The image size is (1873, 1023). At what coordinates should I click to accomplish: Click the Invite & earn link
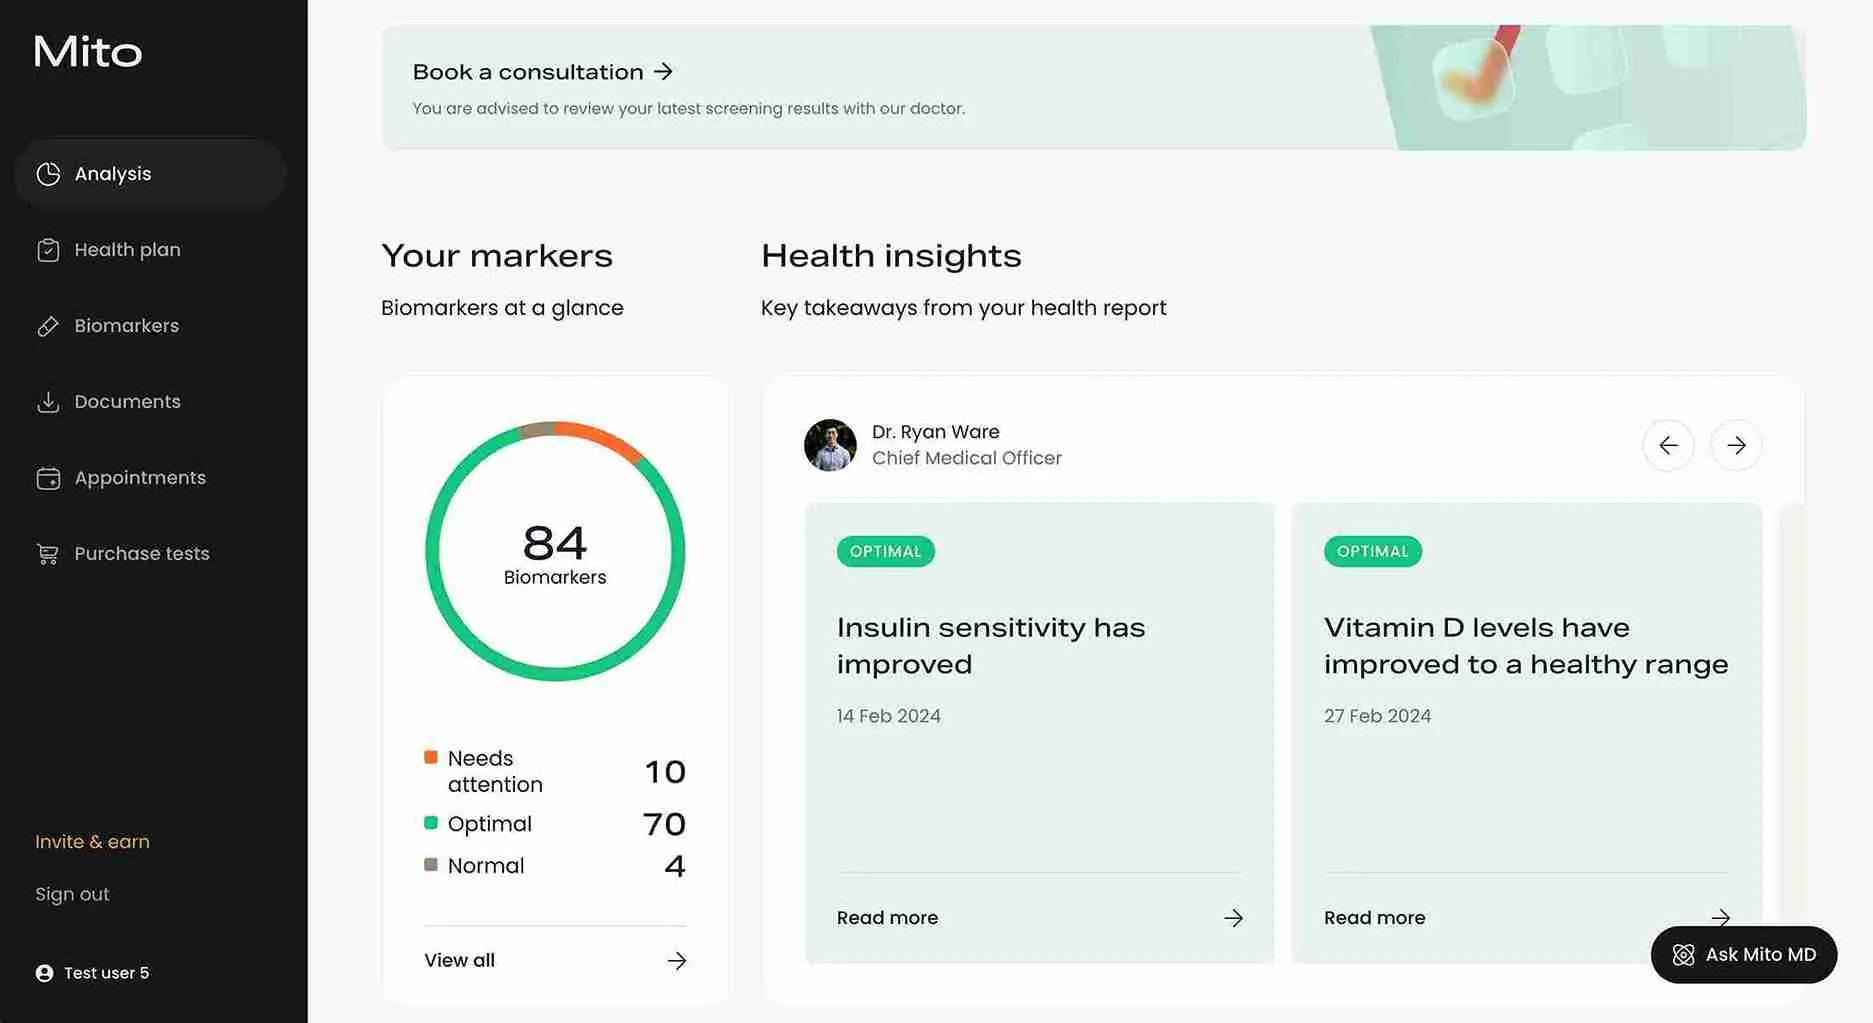(92, 842)
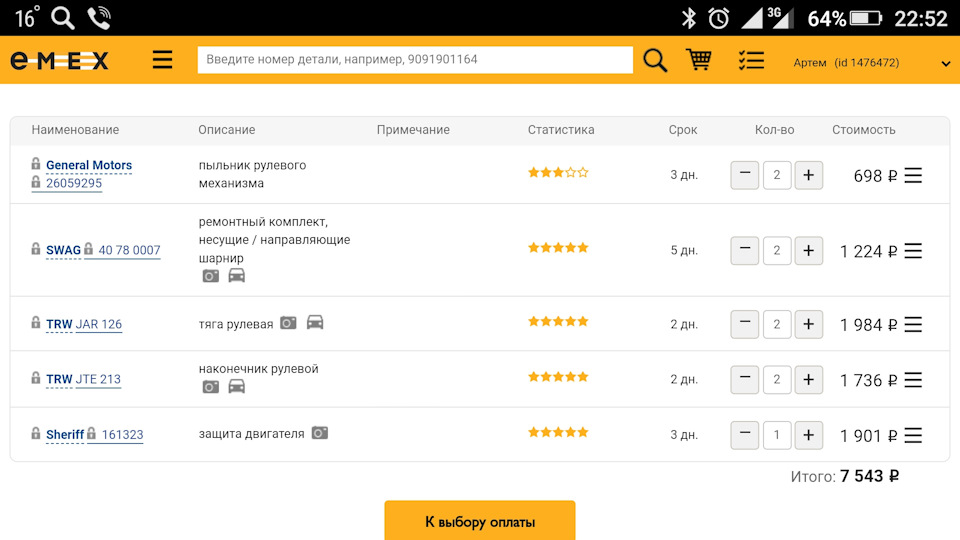Open the hamburger navigation menu

click(162, 60)
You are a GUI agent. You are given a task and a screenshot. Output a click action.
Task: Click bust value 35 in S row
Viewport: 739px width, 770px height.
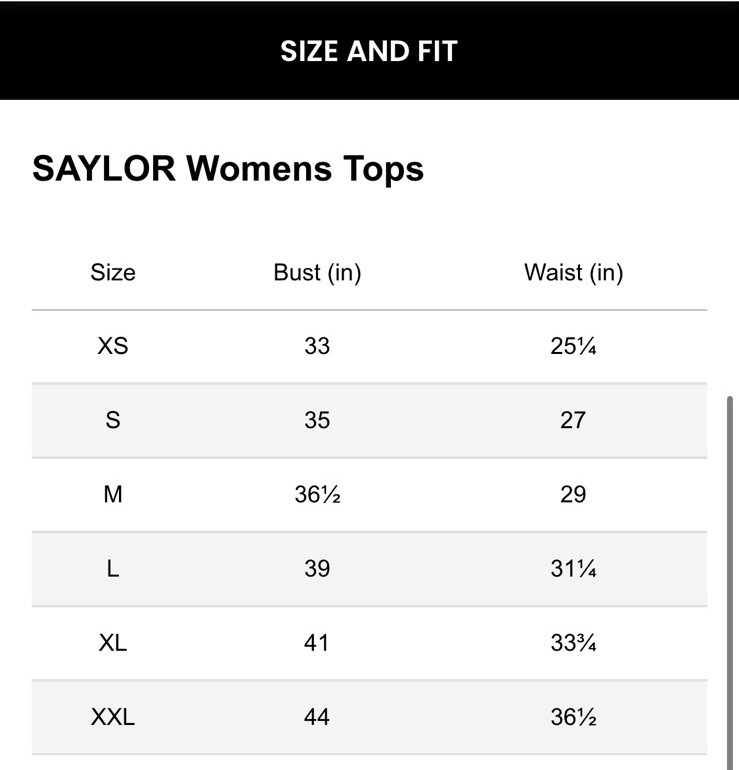point(317,420)
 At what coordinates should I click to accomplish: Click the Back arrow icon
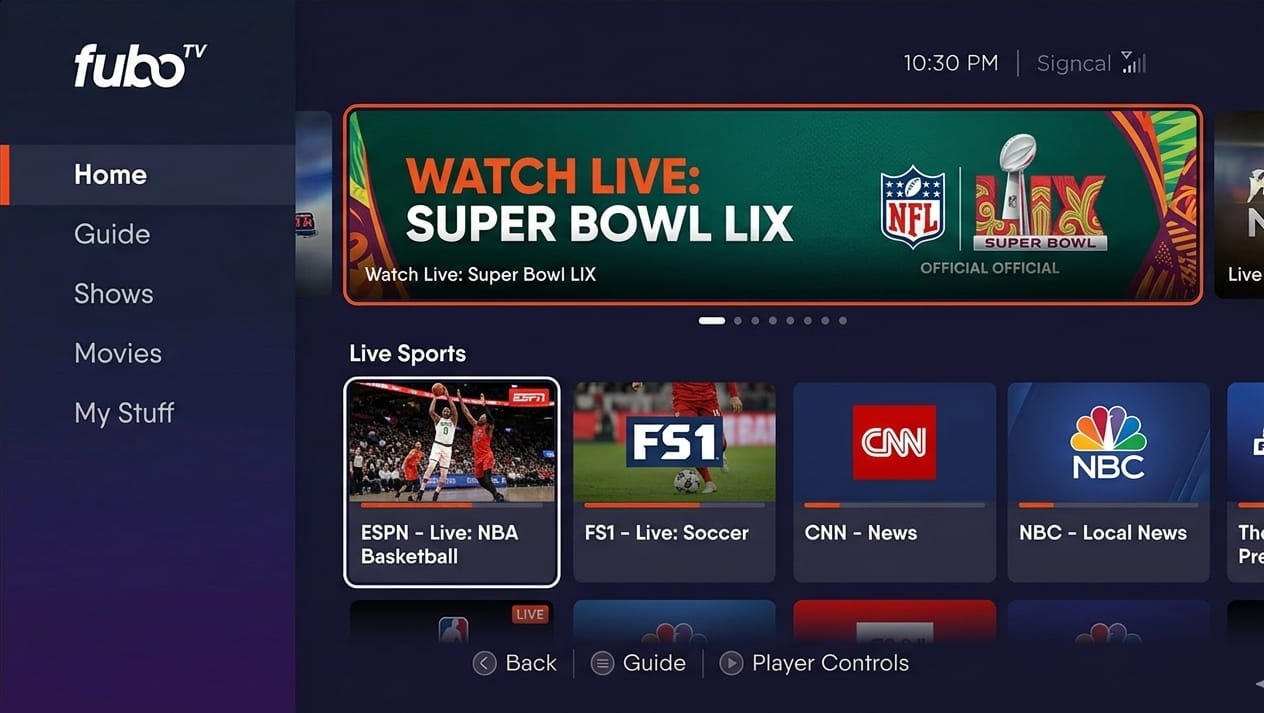484,663
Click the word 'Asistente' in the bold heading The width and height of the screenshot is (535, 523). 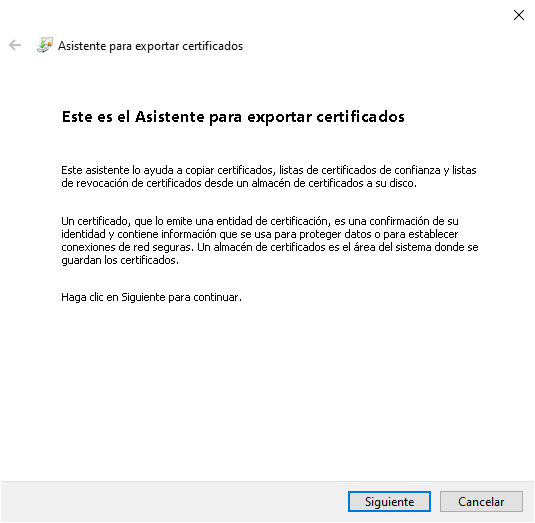click(x=170, y=117)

§ Exercise instructions
Leave out any pictures and return exactly the lines from the beginning of the data through the line with "Task: Click bust value 35 in S row", inclusive.

§ Response area
The image size is (1873, 1023). At what coordinates should I click to accomplish: Click the Invite & earn link
(92, 842)
Open the hamburger navigation menu

click(162, 60)
You are a GUI agent. You are given a task and a screenshot. Output a click action.
Task: Click bust value 35 in S row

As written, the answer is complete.